Ucraina, entra in scena la Cina

Qualcosa si muove in campo diplomatico, con la discesa in campo del premier israeliano, dopo gli interventi di Macron e Scholz. Ma soprattutto con una breve nota proveniente da Pechino.
(Alexei Druzhinin, Sputnik, Kremlin Pool Photo via AP, File)

La sola notizia che sembra aprire veri spiragli di pace in una guerra che, come sempre, assume i connotati dell’abiezione, della perversione e della menzogna globale, viene da Pechino: nel corso di una conferenza stampa, infatti, il ministro degli Esteri cinese Wang Yi ha detto che la Cina è pronta a lavorare con la comunità internazionale per una «necessaria mediazione sull’Ucraina», pur ribadendo che l’alleanza con la Russia «è solida come una roccia».

Dopo i tentativi reiterati di Emmanuel Macron, Naftali Bennett e anche Olaf Scholz di dialogare con Putin per indurlo a più miti consigli, Pechino − che come si ricorderà si è astenuta nel voto all’Assemblea generale dell’Onu di condanna dell’invasione dell’Ucraina da parte della Russia, non votando contro – entra in campo perché, probabilmente, nelle sue riflessioni i responsabili della politica cinese hanno capito che la situazione economica mondiale potrebbe precipitare come nel 2008, mentre l’aumento dei prezzi delle materie prime, in particolare energetiche, danneggiano anche il mercato cinese. E, soprattutto, una crisi nei mercati internazionali porterebbe a una diminuzione delle esportazioni cinesi, quando sono proprio queste a tirare la crescita incessante dell’economia cinese.

Ora, sicuramente la Cina ha già lucrato non poco dal conflitto attuale, forse addirittura ne era al corrente da due o tre mesi, il che spiegherebbe certe manovre di accaparramento di derrate alimentari e di risorse energetiche che sono venute in luce in questi ultimi giorni, acquisti che hanno contribuito a far aumentare i prezzi nei mercati delle materie prime. Ma la Cina teme la guerra in Europa. Oltretutto, potrebbe ponendosi come negoziatore acquisire, in caso di successo della mediazione, un’aura di pacificatrice che attualmente non ha, demonizzata com’è dal suo concorrente statunitense. Per i rapporti con Putin di antica data, per il fatto che la Russia per qualche decennio avrà bisogno dell’appoggio cinese dopo aver praticamente buttato per aria i naturali rapporti commerciali e politici con l’Unione europea e l’Occidente in genere, la mediazione cinese potrebbe essere molto più convincente di quelle finora messe in atto.

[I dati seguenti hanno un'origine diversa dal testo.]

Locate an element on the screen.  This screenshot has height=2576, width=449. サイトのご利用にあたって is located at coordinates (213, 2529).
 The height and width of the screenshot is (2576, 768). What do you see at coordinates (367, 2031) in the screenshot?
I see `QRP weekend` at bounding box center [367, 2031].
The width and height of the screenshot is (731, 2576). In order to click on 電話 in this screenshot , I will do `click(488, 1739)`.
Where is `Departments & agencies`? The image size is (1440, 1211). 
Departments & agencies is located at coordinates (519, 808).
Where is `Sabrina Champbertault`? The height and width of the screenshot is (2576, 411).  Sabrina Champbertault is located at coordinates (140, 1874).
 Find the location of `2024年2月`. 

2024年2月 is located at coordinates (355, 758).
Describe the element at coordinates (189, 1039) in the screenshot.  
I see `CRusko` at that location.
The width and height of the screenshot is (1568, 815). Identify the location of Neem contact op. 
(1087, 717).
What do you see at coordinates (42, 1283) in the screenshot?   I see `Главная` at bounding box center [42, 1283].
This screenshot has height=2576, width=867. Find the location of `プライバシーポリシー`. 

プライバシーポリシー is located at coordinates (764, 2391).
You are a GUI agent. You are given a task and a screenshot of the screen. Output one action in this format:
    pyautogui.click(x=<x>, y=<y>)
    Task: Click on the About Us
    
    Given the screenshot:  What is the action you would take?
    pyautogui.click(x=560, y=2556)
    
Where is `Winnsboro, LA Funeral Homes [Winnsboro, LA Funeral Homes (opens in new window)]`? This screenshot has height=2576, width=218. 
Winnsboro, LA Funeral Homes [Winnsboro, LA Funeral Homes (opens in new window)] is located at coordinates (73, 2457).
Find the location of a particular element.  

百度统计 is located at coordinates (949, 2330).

Certamente la Cina non scenderà in campo – da notare anche la tempistica, più di dieci giorni dopo l’inizio delle ostilità, quando si è capito che la guerra non può più conoscere una vittoria lampo dei russi – se non con interessi precisi, sia politici che economici. In fondo la questione territoriale per Pechino non avrà grande importanza − cioè se Donbass e chissà quale altra parte del territorio ucraino dovrà diventare russo −, mentre sarà fondamentale capire quali saranno i futuri assetti del potere in Ucraina, cioè chi diventerà presidente e chi gestirà il Paese, quali saranno i rapporti con la Nato e con l’Unione europea. E qui la strada è estremamente angusta, e piena di trabocchetti. Anche per Pechino non sarà una passeggiata arrivare a una qualche forma di trattato di non belligeranza, se non di pace.

Nel frattempo si continua ad assistere alla tragedia della popolazione, documentata come in nessun’altra guerra in precedenza, con fior fiore di operatori e fotografi che filmano tutto, spesso a rischio della propria vita (anche il papa li ha ricordati e ringraziati), col balletto delle notizie sui corridoi umanitari, sui pericoli legati alle centrali nucleari, sugli attacchi hacker contro le televisioni russe, sulle armi che arriverebbero a Kiev – 17 mila razzi anticarro, si dice tra l’altro −, sulla macchina della solidarietà che si è messa in moto in Europa, in particolare nei Paesi confinanti con l’Ucraina in particolare. La fantasia della solidarietà commuove: la guerra suscita i sentimenti peggiori, ma risveglia anche il bene nascosto.